All the abuse that my husband has done to me has been invisible. You can’t see it. The physical assault was done so that he wouldn’t leave a mark.

The criticism and barage of making me feel not good enough is something that you can’t see.

He told me tonight that his meds aren’t able to handle everything that I do to him.

Medicine isn’t meant to handle everything. You also need to seek professional help. They can give you more tools for you to work on at home to strengthen yourself to work beside the medicine that you already take.

When I was diagnosed with anxiety and depression I went to a counselor to learn how to ground myself and to stay calm in situations. It proved it worth time after time.

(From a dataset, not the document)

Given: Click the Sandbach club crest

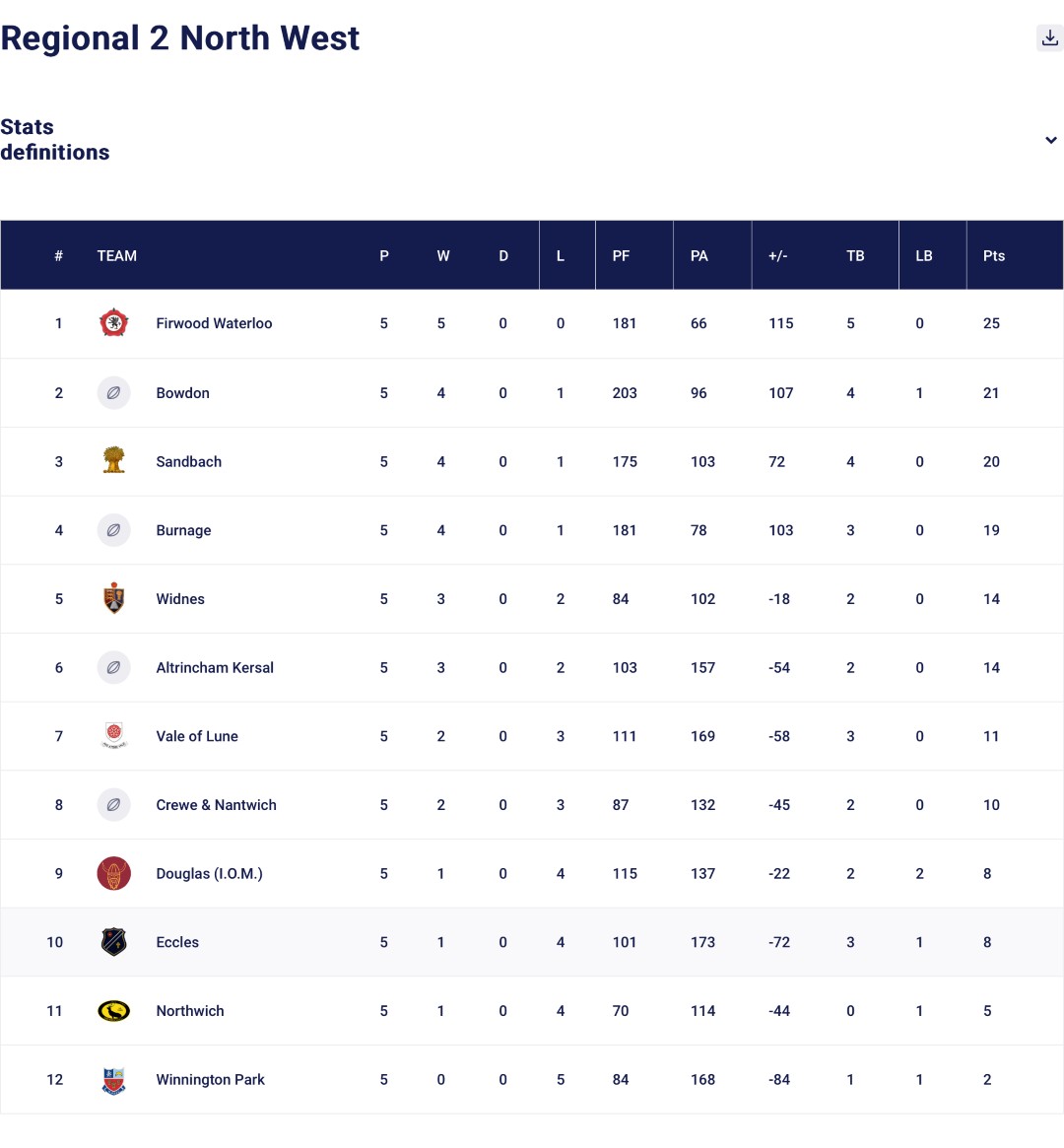Looking at the screenshot, I should pyautogui.click(x=114, y=461).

Standing at a cash register and dealing with customers and just letting them say what they need to say and vent. My coworkers would comment that some of the things people would say to me would make them angry and wondered how I could take it.

Most of the time I was inwardly appalled at what customers would spew out of their mouths. I just let them say it and they went along their merry way.

I think that’s why I stayed at that job for so long. I just let things spew and not bother me until boom it did.

Whem I finally had enough I put my notice in and left. Now I’m starting a job that I know I can thrive in.

All of this is only possible because God made it possible. He’s opened and shut doors so fast that it could only have been him doing it.